#  >  > Travellers Tales in Thailand and Asia >  >  > Laos Forum >  >  > Laos Questions >  >  Thai Consulate, Vientiane, can anybody help me please

## Billabong Golf Bar

Good afternoon, I am a new member and want to know if anyone knows where the Thai Embassy is in Vientiane and a hotel not too far away from it. I am going to be there on 21st next week. Many thanks in advance for any help.
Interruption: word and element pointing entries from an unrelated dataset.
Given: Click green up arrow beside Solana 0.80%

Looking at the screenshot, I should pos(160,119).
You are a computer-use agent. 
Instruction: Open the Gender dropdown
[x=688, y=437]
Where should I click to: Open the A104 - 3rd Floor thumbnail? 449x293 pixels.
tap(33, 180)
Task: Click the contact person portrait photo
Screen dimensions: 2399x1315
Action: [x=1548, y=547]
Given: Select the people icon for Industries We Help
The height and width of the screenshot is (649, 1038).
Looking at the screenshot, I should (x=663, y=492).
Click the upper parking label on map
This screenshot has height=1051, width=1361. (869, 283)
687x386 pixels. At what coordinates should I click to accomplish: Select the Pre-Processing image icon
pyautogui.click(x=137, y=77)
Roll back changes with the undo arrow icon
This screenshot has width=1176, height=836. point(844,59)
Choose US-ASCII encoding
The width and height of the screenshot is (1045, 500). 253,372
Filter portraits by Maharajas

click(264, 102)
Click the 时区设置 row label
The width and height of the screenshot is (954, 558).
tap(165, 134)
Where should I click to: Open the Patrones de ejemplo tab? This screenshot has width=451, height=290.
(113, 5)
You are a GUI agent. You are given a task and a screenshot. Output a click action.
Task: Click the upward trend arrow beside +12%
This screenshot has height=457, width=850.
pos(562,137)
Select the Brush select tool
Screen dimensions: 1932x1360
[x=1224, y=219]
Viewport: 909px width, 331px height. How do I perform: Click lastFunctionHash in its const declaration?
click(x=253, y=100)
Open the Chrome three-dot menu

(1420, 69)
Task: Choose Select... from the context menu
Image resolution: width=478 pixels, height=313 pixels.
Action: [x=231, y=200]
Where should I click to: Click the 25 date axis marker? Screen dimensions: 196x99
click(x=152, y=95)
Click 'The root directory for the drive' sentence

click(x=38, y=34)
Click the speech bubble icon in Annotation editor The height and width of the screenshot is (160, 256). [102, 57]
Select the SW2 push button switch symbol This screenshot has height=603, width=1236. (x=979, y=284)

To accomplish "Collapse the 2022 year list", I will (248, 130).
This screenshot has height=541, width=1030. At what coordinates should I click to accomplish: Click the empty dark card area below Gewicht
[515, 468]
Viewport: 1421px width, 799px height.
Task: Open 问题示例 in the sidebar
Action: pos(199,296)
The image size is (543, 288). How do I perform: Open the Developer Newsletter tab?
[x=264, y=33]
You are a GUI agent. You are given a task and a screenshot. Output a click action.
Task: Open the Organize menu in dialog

Swagman Bob

----------


## dirtydog

The Thai consulate in Vientiane has now moved round the corner to Rue Bourichane, got to admit it is quite an impressive building and a bit better organized than the old consulate.

More below with photos.

Thai Consulate Vientianne (Vientiane Thai Consulate - Embassy has moved)

----------


## Phuketrichard

Vientaine is quiet small so get a hotel anywhere.
Plenty of nice places 1-3 blocks off the river, place we stayed was 400 baht for a good size room with air con and internet and breakfast included
Vientiane travel guide - Wikitravel

----------


## Bettyboo

Any time I've visited the embassy, I've come from Nong Khai and all the drivers at the border will take you there with ease and pretty cheaply; thenj walk around and find sme nice guesthouses/hotels in the immediate vacinity; always been easy. - if you're coming from NongKhai...

----------


## Loy Toy

I hope this information helps you Bob and I am sure Nedwalk, like me is very happy your decided to join our forum.

----------


## Billabong Golf Bar

thanks to all for the info especially you Nedwalk

----------